● **Required task**
Copy out every line of the material below word for word, leaving out the pictures.

● **Provided data**
********

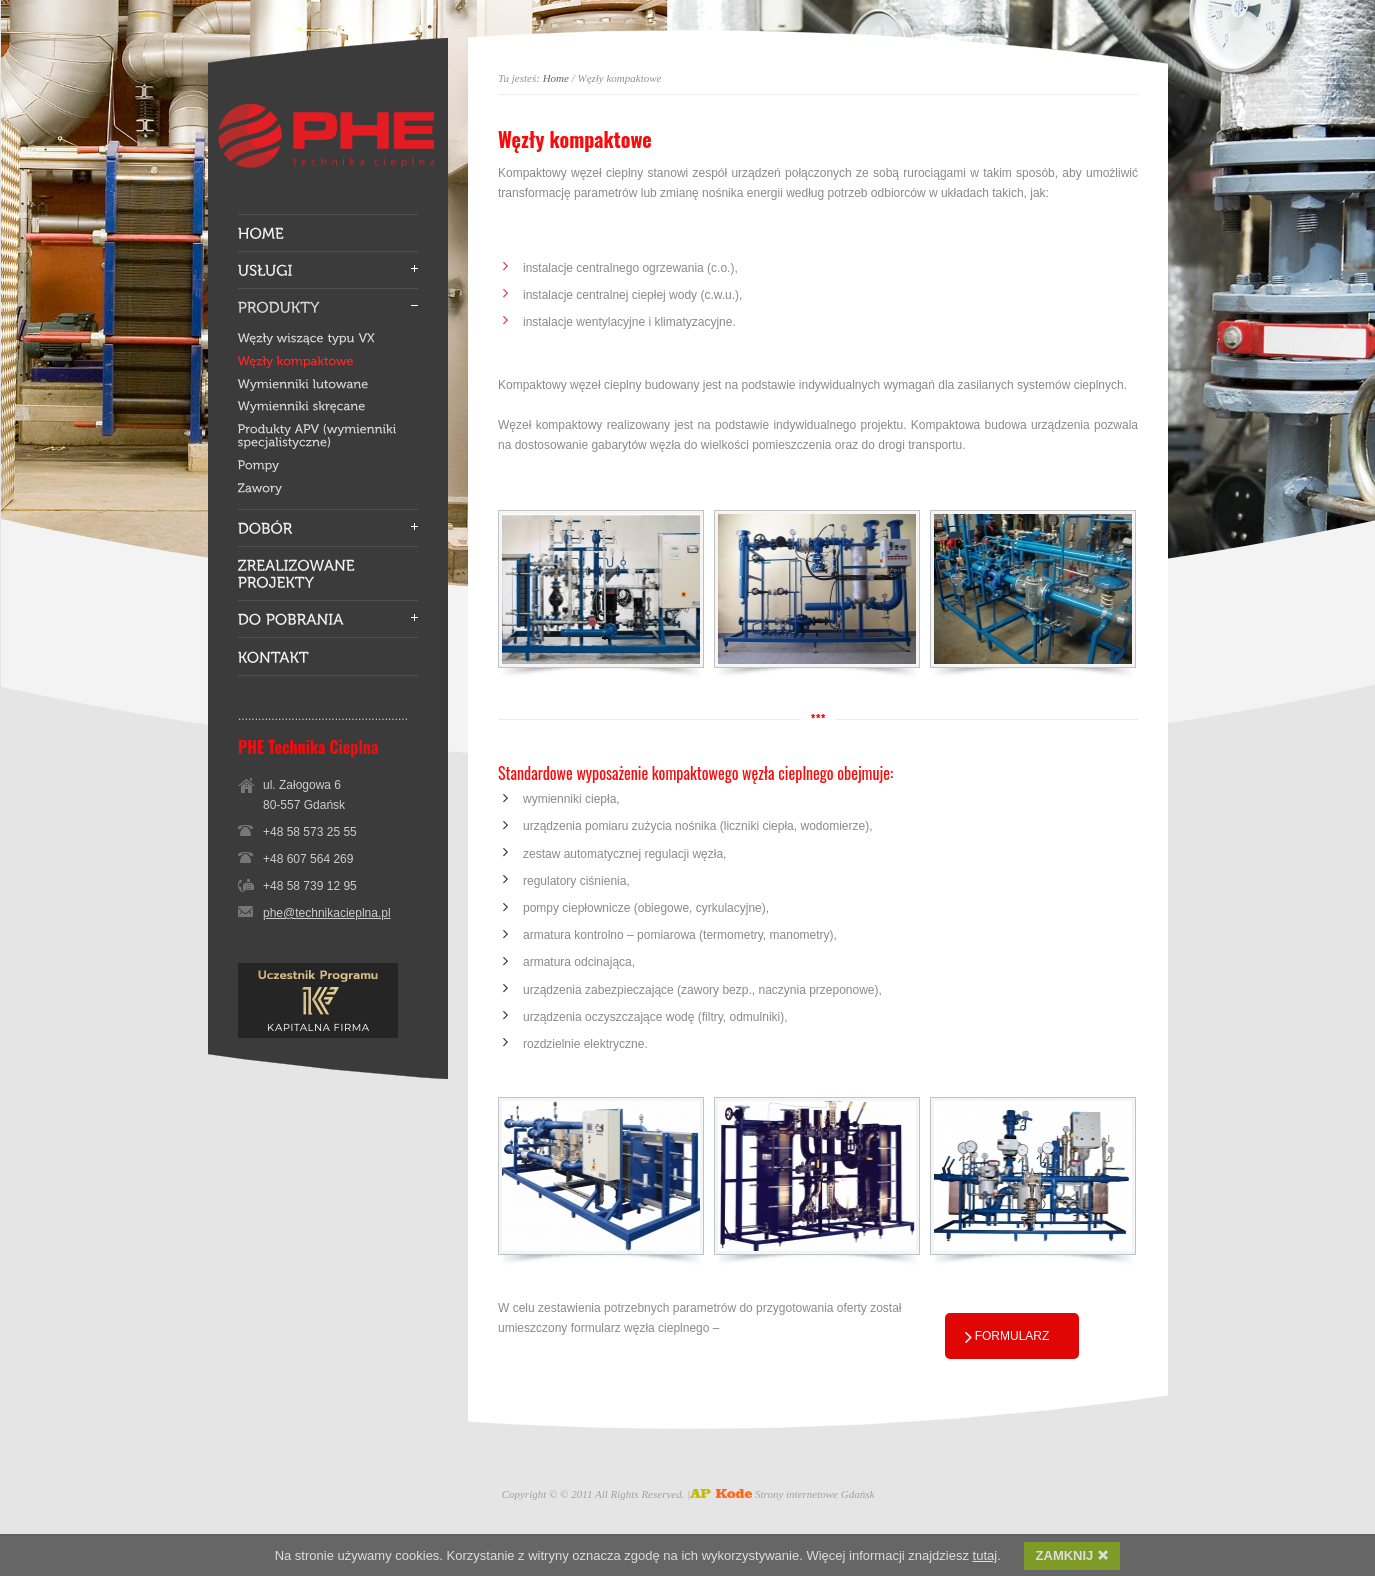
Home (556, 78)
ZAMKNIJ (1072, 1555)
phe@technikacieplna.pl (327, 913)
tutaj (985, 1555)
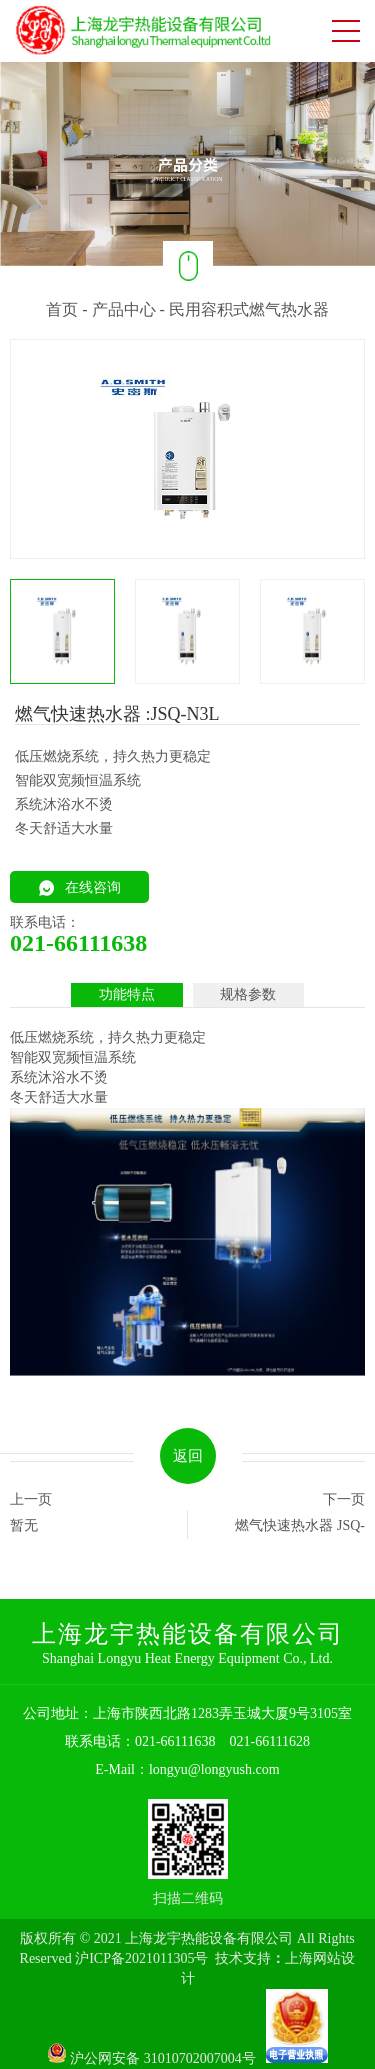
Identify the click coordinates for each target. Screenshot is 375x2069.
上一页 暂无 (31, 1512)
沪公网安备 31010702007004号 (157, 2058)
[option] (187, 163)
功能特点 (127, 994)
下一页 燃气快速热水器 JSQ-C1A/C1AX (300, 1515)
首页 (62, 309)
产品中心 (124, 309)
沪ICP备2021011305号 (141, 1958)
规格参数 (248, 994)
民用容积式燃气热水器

********

● **Complete output**
Home (556, 78)
ZAMKNIJ (1072, 1555)
phe@technikacieplna.pl (327, 913)
tutaj (985, 1555)
Identify the click coordinates for each target. Screenshot is 375x2069.
上一页 暂无 (31, 1512)
沪公网安备 31010702007004号 (157, 2058)
[option] (187, 163)
功能特点 (127, 994)
下一页 燃气快速热水器 JSQ-C1A/C1AX (300, 1515)
首页 (62, 309)
产品中心 (124, 309)
沪ICP备2021011305号 (141, 1958)
规格参数 (248, 994)
民用容积式燃气热水器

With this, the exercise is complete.